Brian Ferneyhough's Terrain (1992), is scored for nine instruments, but is for solo violin accompanied by an octet consisting of flute (+ piccolo), oboe (+ cor anglais), clarinet (+ bass clarinet), bassoon, horn, trumpet, trombone, and double bass.

===String nonets===
String-only nonets have also been composed, notably by Nicolai von Wilm (Nonet Op. 150, 1911, 4 violins, 2 violas, 2 cellos, and double bass) and Aaron Copland (1960, 3 violins, 3 violas, 3 cellos).

Iannis Xenakis's Analogique A (1958) is also a string nonet, but must be performed with a companion tape work, Analogique B.

===Wind nonets===
Nonets for ensembles constituted exclusively of wind instruments have also been composed, for example:
- For flute, 2 oboes, 2 clarinets, 2 bassoons, 2 horns by:
  - Werner J. E. De Bleser: Mouvements pour Orchestre à Vent
  - Théodore Gouvy: Petite Suite Gauloise, Op. 90
  - Charles Gounod: Petite symphonie
  - Gaetano Donizetti: Sinfonia for Winds in G minor, A 509
- For flute, oboe, cor anglais, 2 clarinets, 2 horns and 2 bassoons:
  - Hubert Parry: Wind Nonet
- For 2 oboes, 2 clarinets, 2 bassoons, 2 horns, trumpet:
  - Franz Schubert: 6 Minuets for Winds, D.2d, and Trio of a Minuet, D.2f
  - Josef Triebensee: Miscellanées de Musique, volume 3, Opp. 4-6
- For 2 oboes, 2 clarinets, 2 bassoons, contrabassoon, 2 horns:
  - Franz Krommer Five pieces titled 'Harmonie' and a 'Partita'

===Jazz nonets===
Miles Davis created a nine-piece jazz ensemble that recorded The Birth of the Cool, a later compilation 1949–1950 recordings that became foundational for cool jazz.
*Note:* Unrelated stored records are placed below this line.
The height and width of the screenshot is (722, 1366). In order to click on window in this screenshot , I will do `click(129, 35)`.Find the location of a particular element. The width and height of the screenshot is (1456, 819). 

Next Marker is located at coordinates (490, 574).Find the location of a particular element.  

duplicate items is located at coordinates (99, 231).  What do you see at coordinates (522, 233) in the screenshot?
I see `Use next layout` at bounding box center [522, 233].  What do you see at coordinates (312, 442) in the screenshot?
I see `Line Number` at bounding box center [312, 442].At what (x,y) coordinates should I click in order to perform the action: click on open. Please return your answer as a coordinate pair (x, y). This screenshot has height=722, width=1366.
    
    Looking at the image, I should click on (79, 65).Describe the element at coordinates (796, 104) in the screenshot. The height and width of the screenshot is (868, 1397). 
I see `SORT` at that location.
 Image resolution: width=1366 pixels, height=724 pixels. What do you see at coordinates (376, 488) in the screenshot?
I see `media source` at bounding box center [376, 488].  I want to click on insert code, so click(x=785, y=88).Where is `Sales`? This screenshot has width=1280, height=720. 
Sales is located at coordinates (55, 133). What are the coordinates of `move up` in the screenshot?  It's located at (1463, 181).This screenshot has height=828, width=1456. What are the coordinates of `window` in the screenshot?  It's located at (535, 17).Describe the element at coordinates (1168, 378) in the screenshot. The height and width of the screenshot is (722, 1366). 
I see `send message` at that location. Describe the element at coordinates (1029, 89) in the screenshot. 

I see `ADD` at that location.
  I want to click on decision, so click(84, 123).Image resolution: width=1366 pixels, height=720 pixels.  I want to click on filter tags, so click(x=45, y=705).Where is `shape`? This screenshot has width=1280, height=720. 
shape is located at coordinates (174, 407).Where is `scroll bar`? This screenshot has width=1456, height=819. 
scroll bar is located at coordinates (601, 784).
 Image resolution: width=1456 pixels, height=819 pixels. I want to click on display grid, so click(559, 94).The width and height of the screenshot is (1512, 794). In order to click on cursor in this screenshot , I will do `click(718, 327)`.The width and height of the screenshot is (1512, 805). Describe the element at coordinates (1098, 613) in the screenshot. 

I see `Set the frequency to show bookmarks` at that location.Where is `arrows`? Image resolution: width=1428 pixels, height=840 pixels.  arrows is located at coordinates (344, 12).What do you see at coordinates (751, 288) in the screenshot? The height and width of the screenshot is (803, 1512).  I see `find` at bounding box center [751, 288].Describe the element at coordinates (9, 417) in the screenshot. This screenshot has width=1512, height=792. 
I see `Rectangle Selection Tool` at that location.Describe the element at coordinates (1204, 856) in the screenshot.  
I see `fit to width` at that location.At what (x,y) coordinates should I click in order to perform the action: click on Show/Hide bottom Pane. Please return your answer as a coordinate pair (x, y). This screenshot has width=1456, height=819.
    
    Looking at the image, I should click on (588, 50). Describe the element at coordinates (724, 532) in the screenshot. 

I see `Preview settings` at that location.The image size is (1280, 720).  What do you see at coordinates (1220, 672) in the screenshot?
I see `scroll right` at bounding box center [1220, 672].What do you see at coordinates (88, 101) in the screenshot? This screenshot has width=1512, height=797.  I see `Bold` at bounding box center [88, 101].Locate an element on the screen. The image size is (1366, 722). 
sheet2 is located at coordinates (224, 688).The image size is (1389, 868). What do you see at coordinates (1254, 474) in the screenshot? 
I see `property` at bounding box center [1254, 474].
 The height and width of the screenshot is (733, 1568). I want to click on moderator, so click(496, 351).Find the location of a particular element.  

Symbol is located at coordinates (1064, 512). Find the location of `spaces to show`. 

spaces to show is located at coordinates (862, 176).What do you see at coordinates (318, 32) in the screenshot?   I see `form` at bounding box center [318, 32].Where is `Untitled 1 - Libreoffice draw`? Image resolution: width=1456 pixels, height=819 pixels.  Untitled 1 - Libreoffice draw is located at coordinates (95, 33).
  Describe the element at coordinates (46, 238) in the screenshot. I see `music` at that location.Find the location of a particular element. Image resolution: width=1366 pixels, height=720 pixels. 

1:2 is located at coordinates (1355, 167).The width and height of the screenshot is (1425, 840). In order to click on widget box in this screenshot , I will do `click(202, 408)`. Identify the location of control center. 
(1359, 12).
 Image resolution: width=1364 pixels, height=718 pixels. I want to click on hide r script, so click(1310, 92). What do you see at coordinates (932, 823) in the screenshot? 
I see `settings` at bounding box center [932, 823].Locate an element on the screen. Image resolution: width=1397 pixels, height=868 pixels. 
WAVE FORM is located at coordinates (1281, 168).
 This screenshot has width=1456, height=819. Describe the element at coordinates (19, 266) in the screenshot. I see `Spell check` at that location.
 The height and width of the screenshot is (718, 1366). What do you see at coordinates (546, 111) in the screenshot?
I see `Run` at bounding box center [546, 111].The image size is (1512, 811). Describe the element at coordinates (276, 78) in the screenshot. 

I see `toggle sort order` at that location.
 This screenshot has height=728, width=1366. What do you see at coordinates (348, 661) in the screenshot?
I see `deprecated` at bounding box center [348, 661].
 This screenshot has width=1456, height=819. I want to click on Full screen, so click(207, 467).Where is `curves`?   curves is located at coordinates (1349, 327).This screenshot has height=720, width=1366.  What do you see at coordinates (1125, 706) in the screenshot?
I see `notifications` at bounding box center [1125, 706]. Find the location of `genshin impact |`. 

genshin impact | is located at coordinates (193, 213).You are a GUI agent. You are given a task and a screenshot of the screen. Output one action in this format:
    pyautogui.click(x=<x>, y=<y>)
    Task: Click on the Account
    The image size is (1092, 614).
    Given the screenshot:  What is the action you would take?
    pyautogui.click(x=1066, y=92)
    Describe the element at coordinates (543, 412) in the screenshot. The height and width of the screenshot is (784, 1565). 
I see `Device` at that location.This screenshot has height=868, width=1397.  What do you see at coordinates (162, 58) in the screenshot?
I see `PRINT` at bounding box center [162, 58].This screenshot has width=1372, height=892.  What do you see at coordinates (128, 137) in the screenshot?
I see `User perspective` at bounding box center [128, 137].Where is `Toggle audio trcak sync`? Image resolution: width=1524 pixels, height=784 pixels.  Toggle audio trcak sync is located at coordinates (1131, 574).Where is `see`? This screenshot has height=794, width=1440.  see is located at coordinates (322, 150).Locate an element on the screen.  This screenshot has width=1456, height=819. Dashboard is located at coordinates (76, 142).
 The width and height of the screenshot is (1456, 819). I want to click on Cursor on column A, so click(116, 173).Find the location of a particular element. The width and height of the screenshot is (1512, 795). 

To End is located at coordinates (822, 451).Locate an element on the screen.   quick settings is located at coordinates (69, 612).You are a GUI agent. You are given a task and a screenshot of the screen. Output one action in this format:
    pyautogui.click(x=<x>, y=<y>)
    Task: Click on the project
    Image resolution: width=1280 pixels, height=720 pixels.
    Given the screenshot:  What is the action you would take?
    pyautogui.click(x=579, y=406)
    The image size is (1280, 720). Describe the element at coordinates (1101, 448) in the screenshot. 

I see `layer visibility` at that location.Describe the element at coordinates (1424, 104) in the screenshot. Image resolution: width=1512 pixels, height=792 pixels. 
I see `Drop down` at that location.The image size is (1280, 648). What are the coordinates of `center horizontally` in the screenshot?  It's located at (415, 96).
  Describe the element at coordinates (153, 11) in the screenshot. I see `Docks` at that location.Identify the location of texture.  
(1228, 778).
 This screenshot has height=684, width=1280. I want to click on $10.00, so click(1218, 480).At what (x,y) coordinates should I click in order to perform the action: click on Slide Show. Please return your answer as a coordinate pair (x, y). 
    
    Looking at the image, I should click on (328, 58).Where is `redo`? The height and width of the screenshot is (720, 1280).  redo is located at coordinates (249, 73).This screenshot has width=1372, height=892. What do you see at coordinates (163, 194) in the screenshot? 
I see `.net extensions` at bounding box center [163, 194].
The arrangements of mainly original compositions were scored for trumpet, trombone, French horn, tuba, alto saxophone, baritone saxophone, piano, bass and drums. The alto saxophonist on those sessions, Lee Konitz, released a pair of nonet LP records with slightly different instrumentation, including Lee Konitz Nonet, some thirty years later.